▶ **WORK TO COMPLETE**
Arrange the lines of the listing below as a JSON list of strings, with one string per line and no blank lines. Cover everything from the start of the listing up to and including the line with "Looking at the screenshot, I should click(x=334, y=126).", and leave the pictures out.
** begin **
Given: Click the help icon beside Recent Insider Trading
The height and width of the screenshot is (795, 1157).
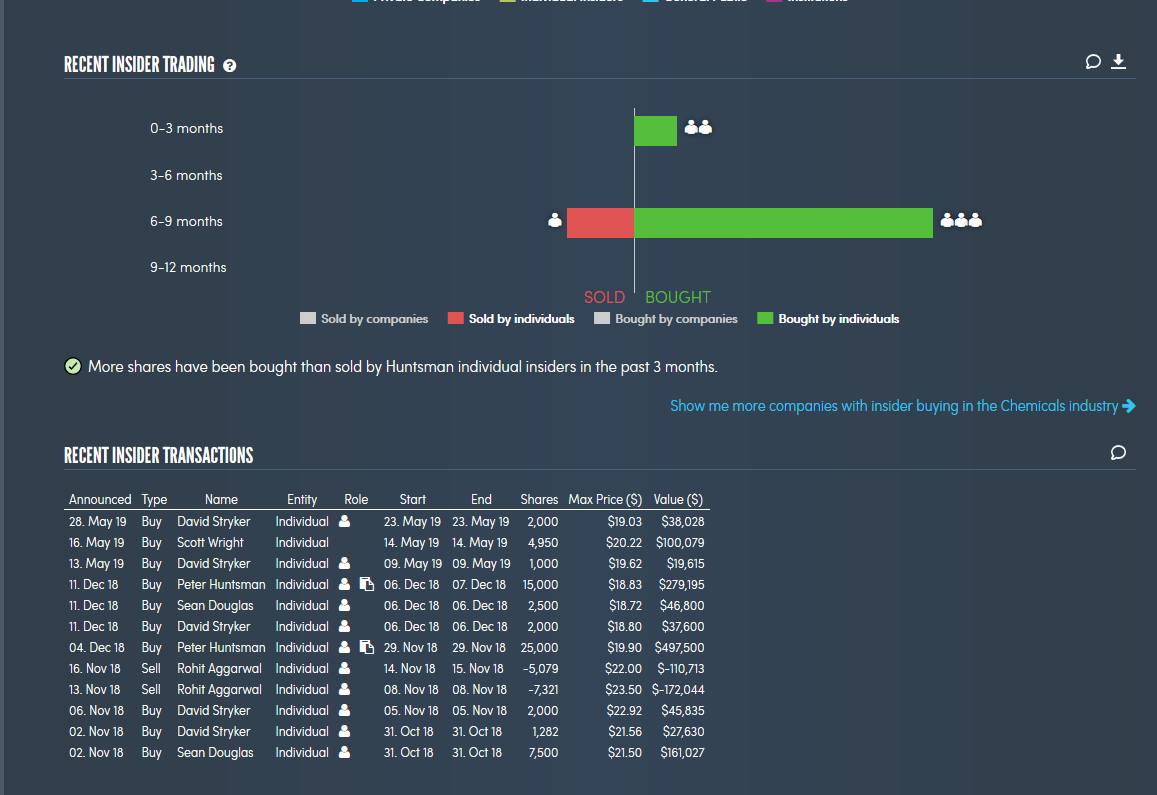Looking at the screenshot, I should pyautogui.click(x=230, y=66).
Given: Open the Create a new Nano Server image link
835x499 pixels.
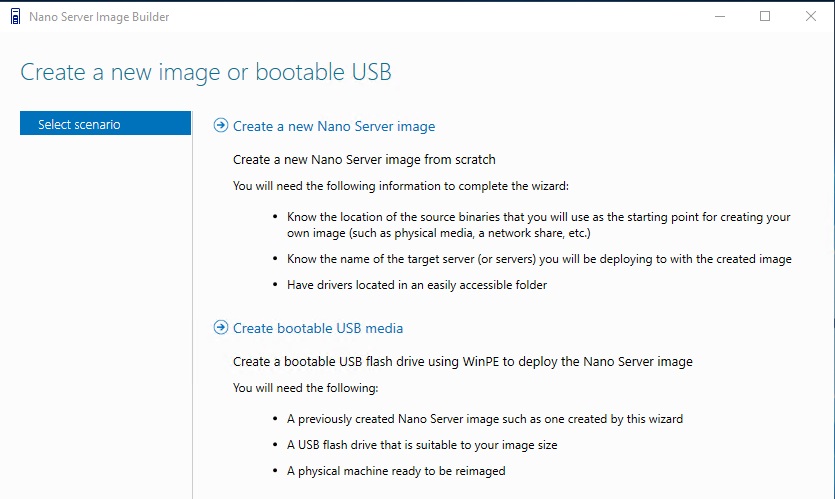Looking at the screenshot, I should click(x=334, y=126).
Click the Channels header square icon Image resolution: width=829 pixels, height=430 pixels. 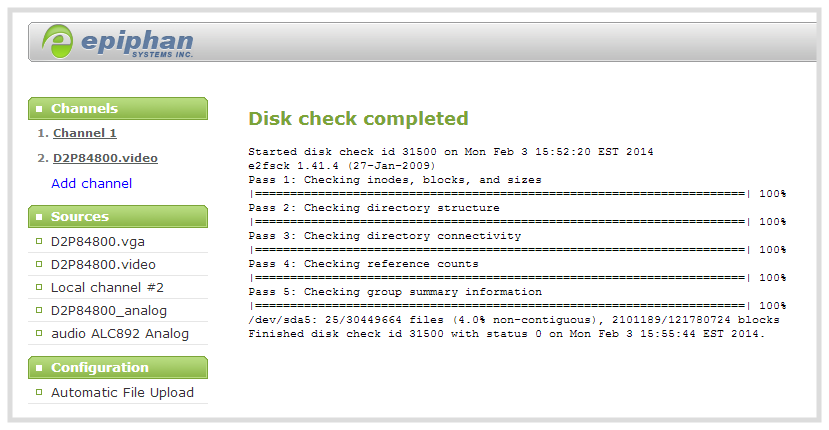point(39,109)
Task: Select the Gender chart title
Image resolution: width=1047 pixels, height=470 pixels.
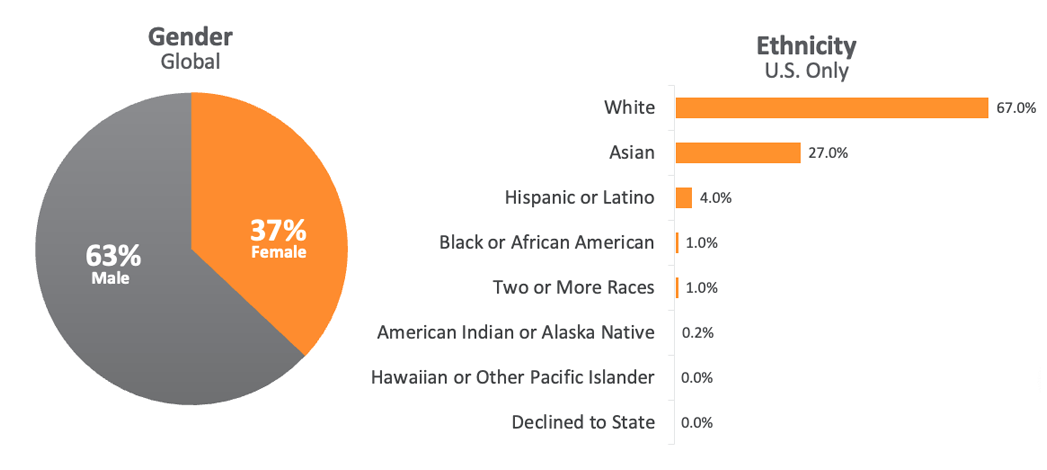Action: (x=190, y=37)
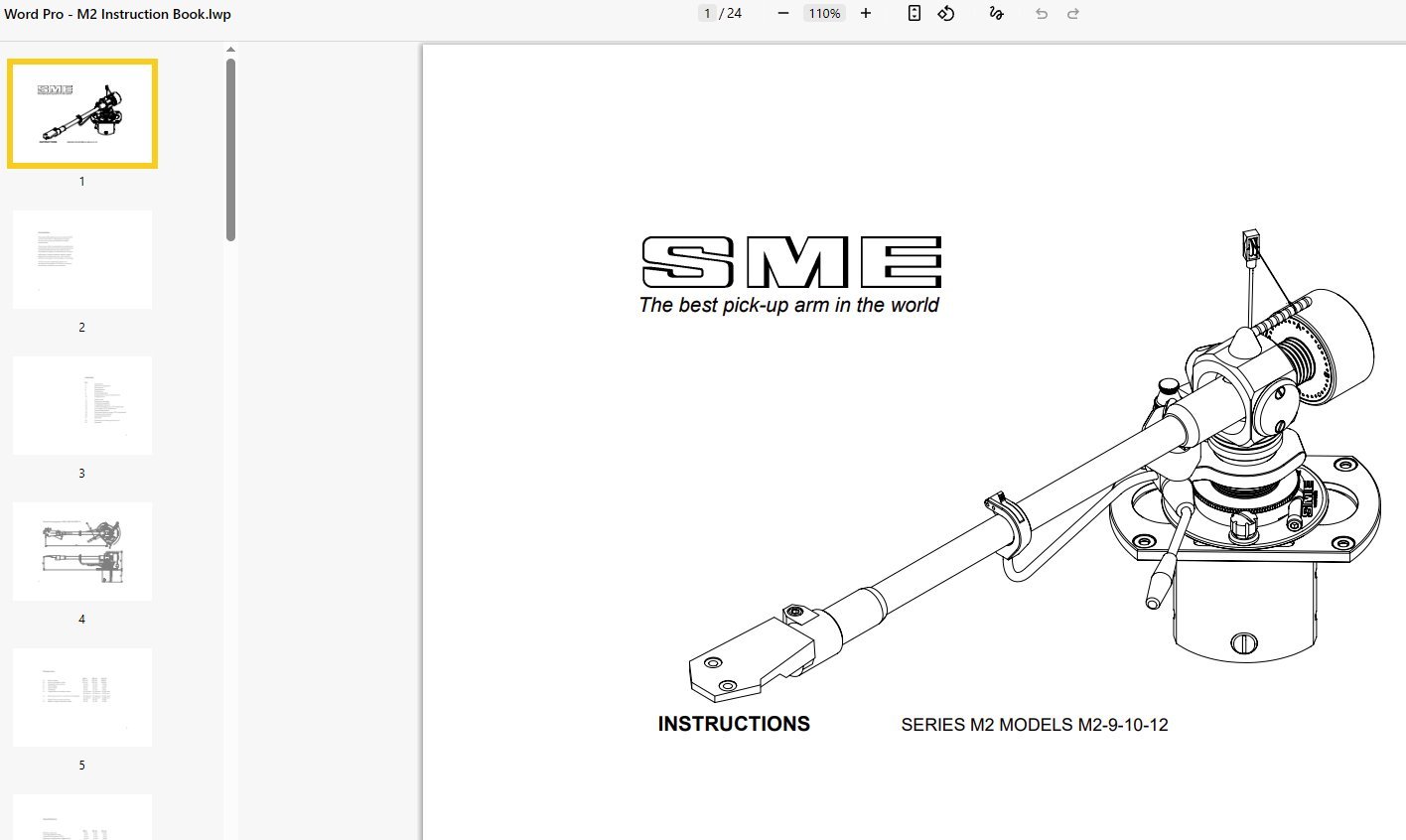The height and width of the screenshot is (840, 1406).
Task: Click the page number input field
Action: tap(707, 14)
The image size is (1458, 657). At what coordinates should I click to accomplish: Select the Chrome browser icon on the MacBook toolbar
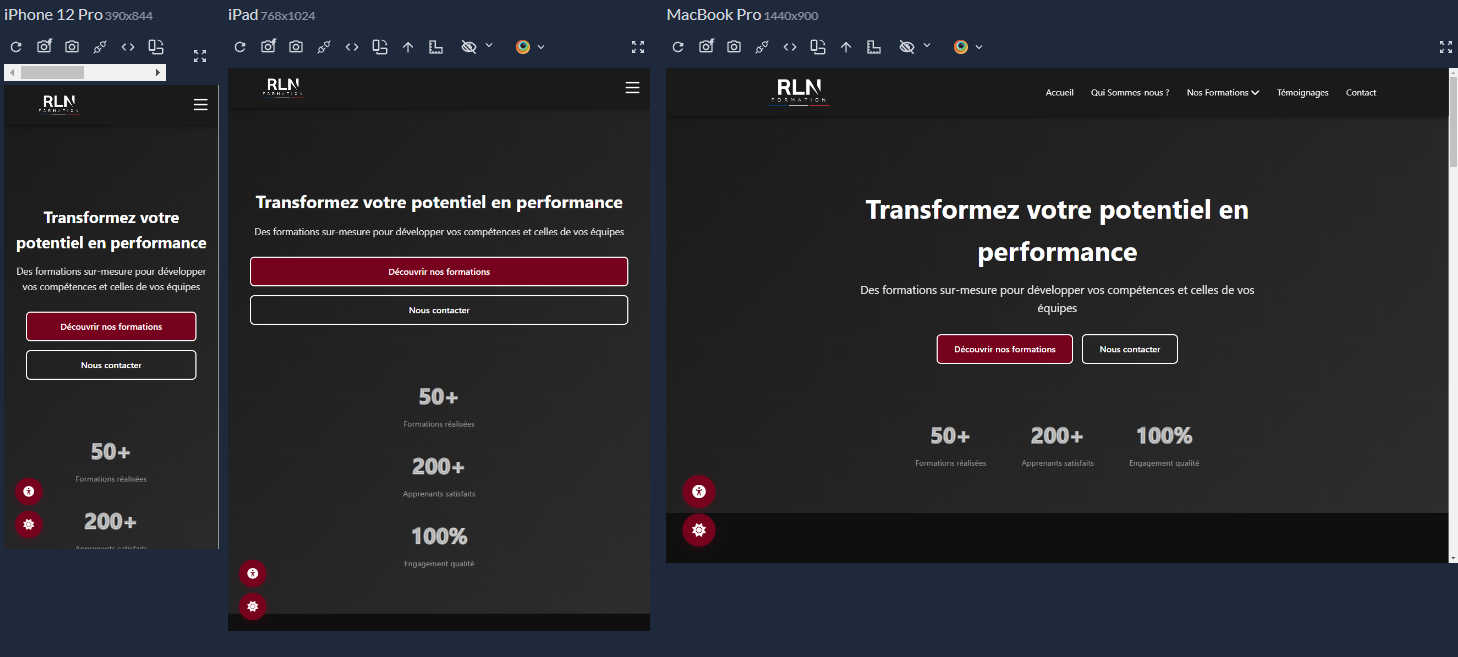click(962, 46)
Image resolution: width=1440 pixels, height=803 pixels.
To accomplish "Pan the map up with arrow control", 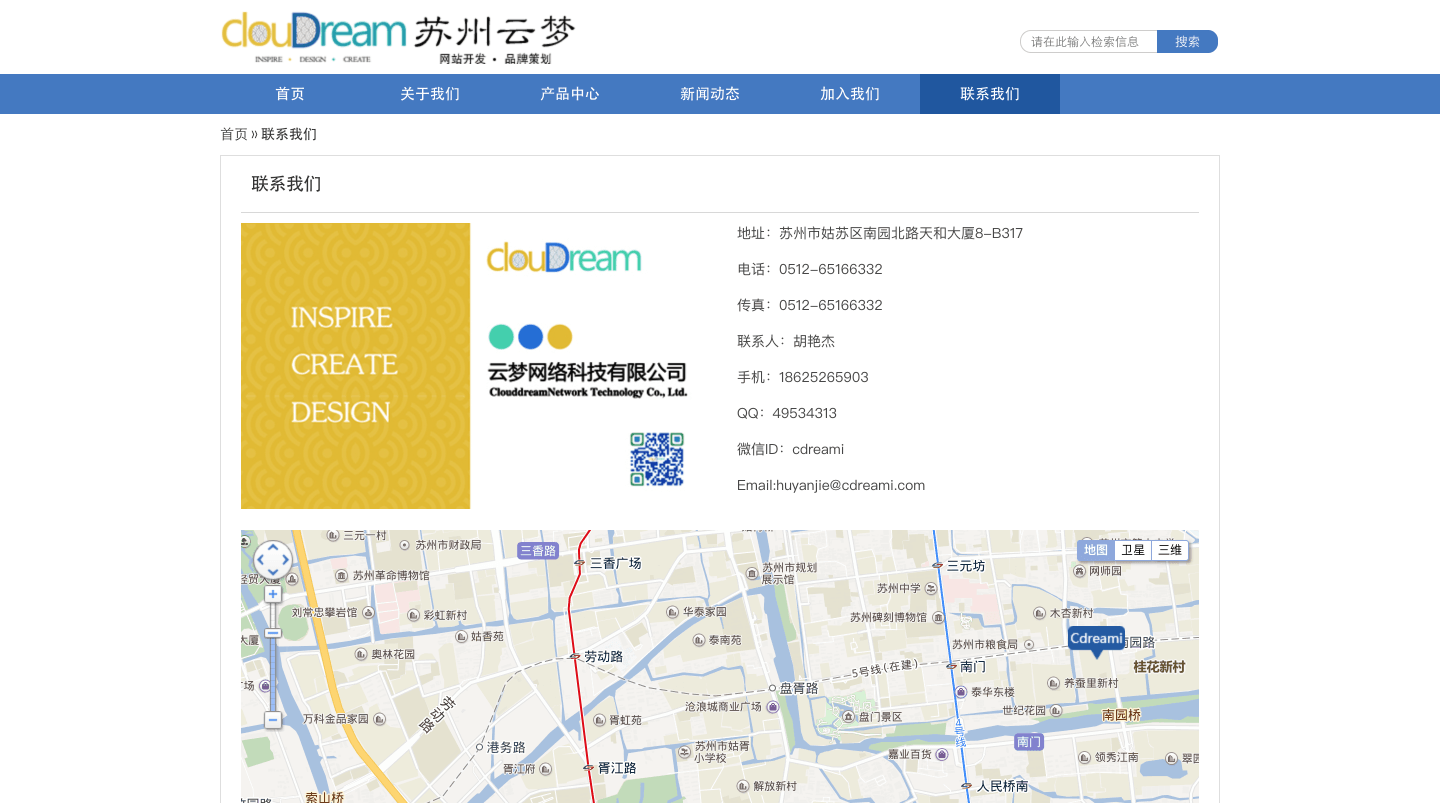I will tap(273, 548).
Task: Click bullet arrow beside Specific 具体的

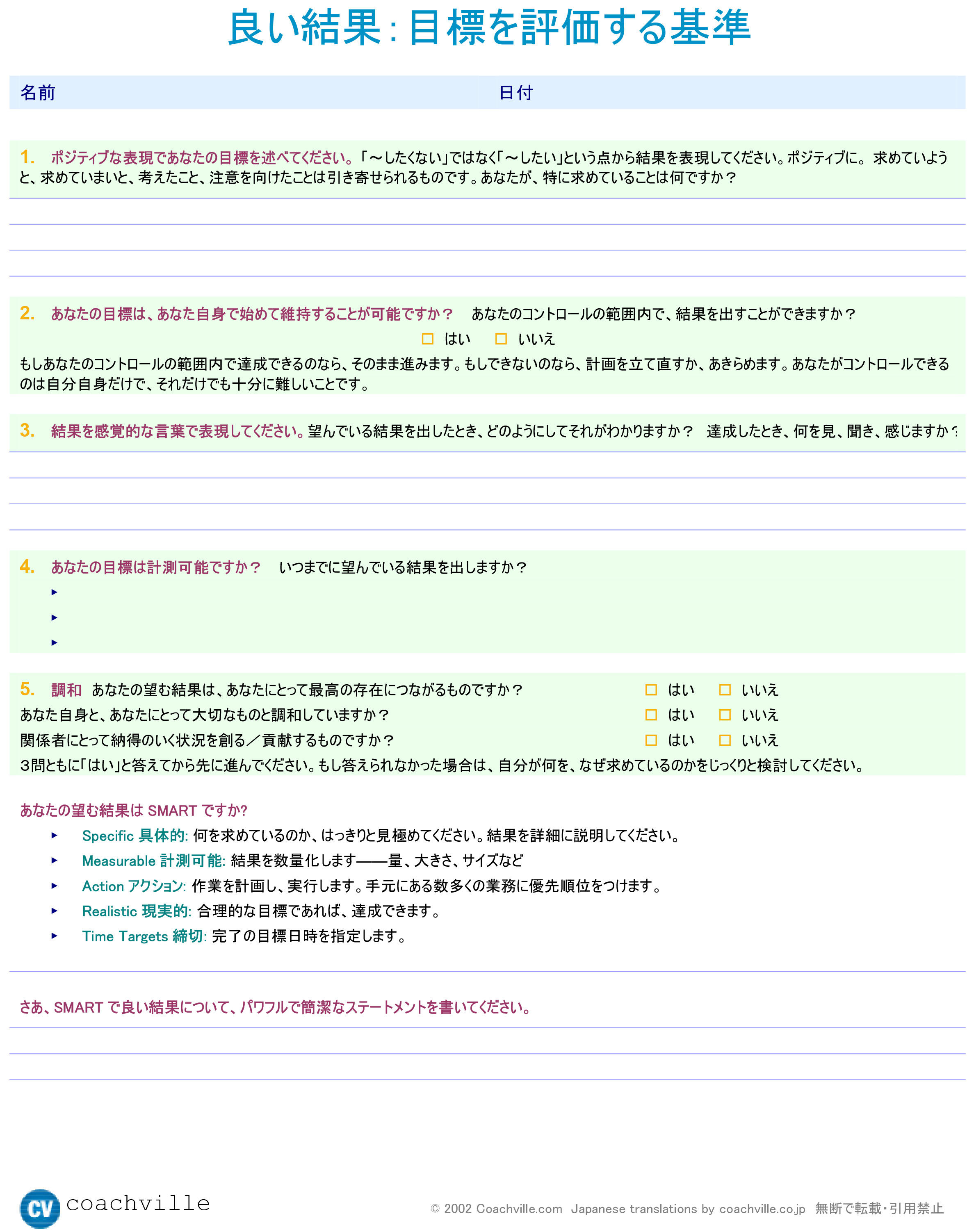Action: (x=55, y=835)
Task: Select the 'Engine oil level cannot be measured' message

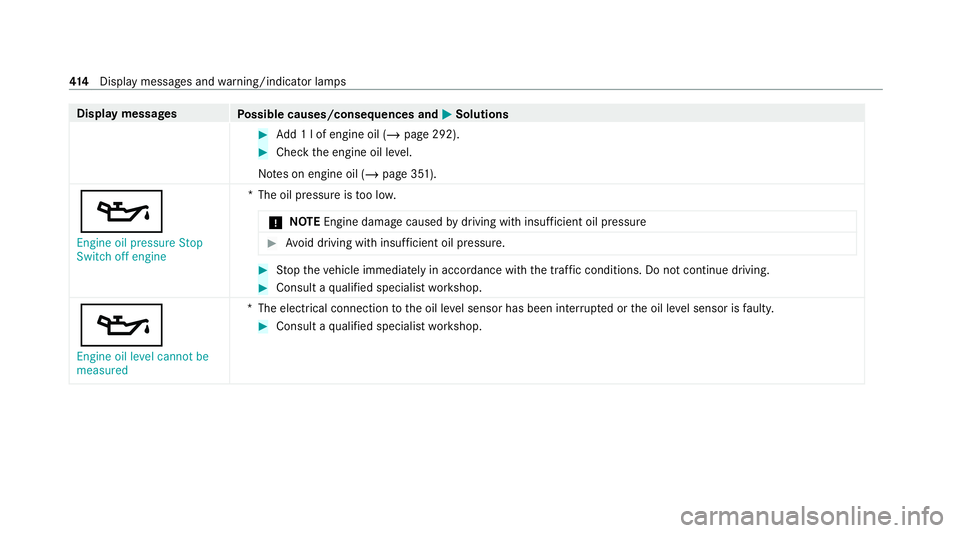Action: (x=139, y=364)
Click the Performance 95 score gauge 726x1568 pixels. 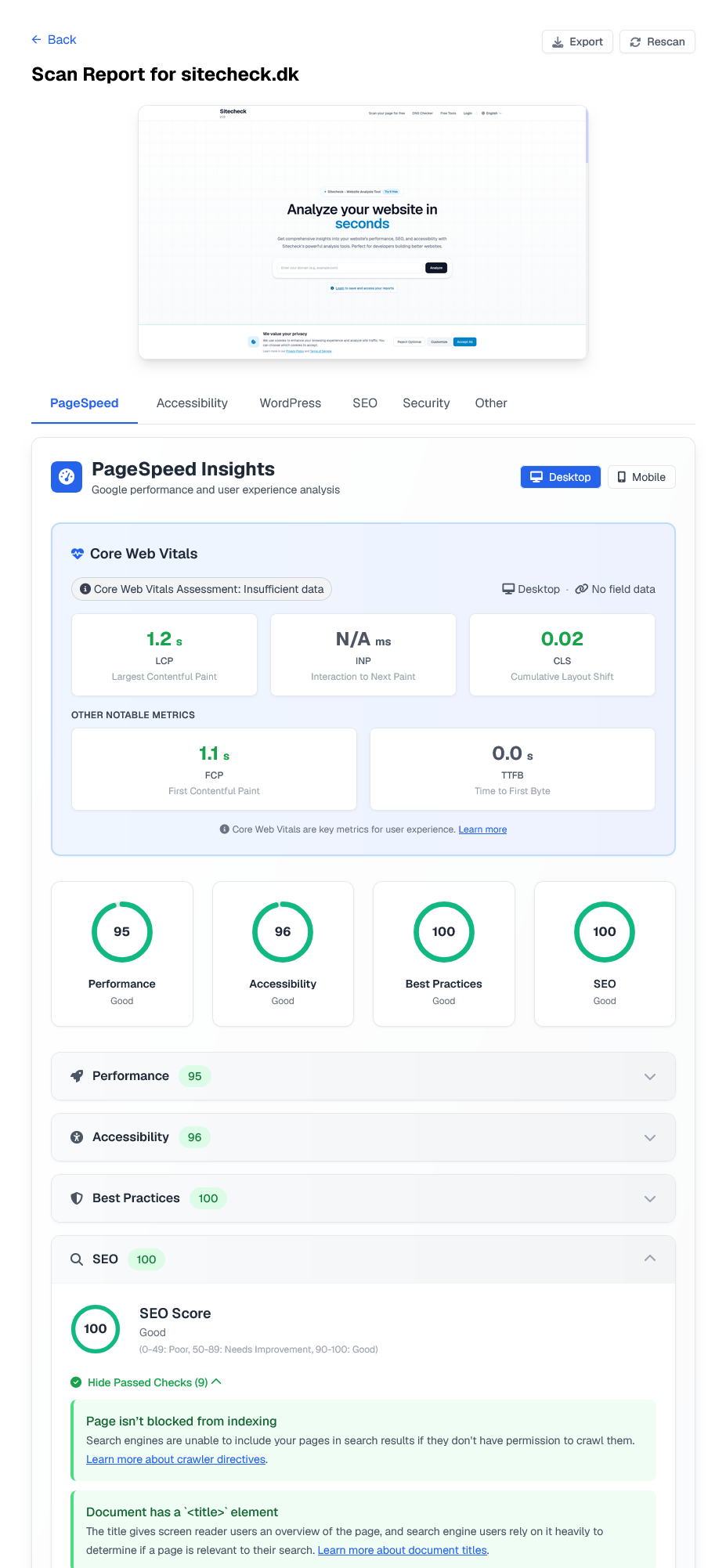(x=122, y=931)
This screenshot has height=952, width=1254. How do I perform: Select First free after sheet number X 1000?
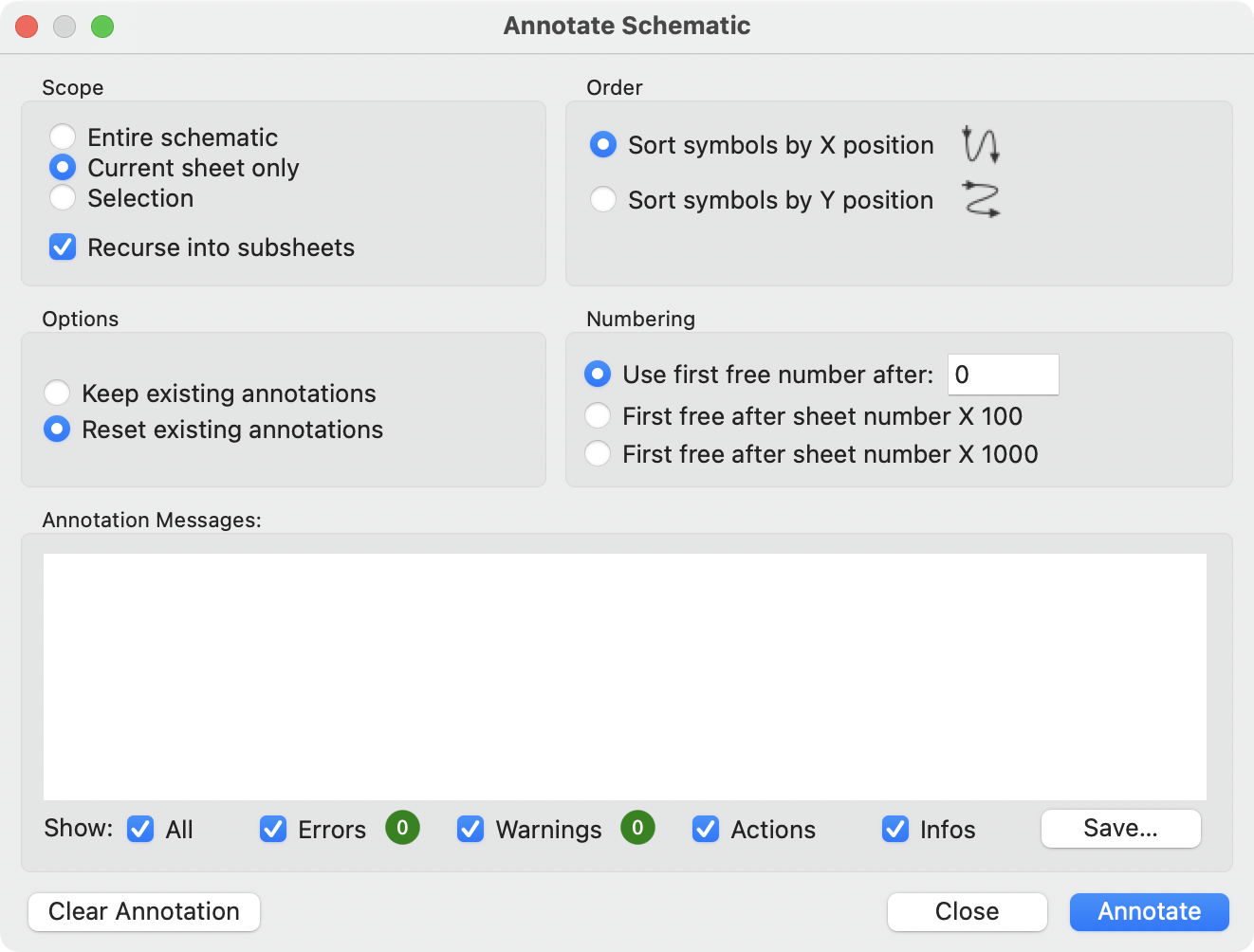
** end **
▶ **ANSWER TO THE TASK**
[
  "Given: Click the help icon beside Recent Insider Trading",
  "The height and width of the screenshot is (795, 1157).",
  "Looking at the screenshot, I should pyautogui.click(x=230, y=66).",
  "Given: Open the Create a new Nano Server image link",
  "835x499 pixels.",
  "Looking at the screenshot, I should click(x=334, y=126)."
]